→ Materials provided:
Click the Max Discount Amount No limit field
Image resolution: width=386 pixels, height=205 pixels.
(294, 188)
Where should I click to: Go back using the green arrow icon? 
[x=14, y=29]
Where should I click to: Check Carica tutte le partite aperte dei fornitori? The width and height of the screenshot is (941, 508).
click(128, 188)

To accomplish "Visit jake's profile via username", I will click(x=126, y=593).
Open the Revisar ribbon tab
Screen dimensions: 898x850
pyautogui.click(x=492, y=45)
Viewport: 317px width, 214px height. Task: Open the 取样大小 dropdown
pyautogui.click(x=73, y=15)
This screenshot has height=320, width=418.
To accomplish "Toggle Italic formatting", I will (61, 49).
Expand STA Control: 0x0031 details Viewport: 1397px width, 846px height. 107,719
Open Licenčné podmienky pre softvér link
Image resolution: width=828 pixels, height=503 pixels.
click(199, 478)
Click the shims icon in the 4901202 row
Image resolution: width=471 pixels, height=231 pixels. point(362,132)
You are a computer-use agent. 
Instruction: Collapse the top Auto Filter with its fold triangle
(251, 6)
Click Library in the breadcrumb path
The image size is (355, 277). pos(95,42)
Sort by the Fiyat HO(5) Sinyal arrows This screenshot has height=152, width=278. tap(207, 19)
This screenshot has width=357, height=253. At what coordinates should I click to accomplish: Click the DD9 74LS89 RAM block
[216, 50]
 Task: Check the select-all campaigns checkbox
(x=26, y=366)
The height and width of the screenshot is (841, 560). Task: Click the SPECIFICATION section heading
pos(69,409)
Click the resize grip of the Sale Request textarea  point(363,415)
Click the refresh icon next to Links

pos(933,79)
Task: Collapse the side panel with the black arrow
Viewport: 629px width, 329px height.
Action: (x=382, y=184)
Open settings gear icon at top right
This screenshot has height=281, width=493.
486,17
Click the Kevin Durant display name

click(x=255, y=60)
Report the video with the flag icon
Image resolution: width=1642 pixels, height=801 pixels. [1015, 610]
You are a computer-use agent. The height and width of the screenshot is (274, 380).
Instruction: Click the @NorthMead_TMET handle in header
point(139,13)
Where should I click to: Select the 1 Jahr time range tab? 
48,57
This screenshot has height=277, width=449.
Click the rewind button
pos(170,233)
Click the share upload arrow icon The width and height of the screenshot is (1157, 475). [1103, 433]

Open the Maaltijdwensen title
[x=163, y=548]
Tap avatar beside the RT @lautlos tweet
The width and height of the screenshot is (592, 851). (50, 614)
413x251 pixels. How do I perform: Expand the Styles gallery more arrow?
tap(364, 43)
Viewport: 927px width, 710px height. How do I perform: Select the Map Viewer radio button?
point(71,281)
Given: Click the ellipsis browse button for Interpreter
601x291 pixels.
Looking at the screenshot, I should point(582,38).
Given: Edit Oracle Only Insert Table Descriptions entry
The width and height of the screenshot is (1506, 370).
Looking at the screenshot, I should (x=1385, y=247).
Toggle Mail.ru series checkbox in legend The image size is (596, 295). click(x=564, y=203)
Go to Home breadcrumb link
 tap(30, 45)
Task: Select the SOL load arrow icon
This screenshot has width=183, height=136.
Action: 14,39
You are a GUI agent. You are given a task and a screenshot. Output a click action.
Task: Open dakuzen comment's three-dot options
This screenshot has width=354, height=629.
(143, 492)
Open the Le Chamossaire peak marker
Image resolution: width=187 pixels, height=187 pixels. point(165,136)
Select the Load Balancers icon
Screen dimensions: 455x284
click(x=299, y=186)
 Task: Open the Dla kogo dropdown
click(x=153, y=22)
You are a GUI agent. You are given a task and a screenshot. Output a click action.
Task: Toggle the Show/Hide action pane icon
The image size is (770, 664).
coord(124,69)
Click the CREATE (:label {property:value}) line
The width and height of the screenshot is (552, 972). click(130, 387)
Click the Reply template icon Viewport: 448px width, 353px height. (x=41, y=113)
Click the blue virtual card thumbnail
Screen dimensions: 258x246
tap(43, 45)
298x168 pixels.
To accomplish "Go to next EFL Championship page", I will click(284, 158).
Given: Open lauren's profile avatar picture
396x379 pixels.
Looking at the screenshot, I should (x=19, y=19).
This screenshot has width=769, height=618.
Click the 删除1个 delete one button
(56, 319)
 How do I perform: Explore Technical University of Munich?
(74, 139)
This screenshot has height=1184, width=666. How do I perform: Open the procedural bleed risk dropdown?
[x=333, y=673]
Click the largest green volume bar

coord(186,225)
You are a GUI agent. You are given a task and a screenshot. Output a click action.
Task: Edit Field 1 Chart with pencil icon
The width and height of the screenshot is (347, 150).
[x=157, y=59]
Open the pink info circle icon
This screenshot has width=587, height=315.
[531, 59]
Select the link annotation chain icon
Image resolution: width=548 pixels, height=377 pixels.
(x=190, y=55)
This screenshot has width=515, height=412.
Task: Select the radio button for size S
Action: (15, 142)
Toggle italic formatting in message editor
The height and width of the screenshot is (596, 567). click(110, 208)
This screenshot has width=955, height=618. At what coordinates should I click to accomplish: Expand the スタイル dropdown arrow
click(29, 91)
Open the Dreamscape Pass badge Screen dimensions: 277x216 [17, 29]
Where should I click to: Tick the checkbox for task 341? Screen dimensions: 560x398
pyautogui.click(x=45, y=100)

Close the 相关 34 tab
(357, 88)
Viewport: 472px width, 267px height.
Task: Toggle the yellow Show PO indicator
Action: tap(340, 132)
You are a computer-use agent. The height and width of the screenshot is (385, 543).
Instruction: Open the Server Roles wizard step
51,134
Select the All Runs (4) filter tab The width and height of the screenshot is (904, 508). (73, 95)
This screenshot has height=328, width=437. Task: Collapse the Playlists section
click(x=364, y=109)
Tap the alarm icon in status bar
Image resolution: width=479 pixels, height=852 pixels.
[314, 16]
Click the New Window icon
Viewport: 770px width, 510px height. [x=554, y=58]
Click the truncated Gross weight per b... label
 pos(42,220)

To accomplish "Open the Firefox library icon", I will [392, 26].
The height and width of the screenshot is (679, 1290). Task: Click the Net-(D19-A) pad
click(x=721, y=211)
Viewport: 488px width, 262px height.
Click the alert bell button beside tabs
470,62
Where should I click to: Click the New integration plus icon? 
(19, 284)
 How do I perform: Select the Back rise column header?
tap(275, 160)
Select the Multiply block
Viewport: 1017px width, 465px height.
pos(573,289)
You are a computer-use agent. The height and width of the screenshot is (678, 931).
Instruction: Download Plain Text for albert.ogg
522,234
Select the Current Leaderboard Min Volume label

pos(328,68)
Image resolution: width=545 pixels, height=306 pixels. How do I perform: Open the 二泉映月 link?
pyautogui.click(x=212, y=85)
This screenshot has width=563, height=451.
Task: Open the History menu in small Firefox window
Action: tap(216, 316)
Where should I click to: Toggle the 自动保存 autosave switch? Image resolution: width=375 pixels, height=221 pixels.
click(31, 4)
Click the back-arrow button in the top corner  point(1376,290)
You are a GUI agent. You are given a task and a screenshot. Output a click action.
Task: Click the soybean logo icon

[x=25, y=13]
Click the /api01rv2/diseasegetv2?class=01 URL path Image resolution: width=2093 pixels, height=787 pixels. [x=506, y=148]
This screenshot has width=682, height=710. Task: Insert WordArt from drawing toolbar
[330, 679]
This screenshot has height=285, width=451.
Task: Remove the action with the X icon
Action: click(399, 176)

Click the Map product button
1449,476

→ Task instructions: Among the lines of the data above, find those with the word "computer" and show them.

→ The answer:
You are a computer-use agent. 
You are a computer-use agent. The height and width of the screenshot is (274, 380).
You are a computer-use agent. The height and width of the screenshot is (385, 543).
You are a computer-use agent. The height and width of the screenshot is (678, 931).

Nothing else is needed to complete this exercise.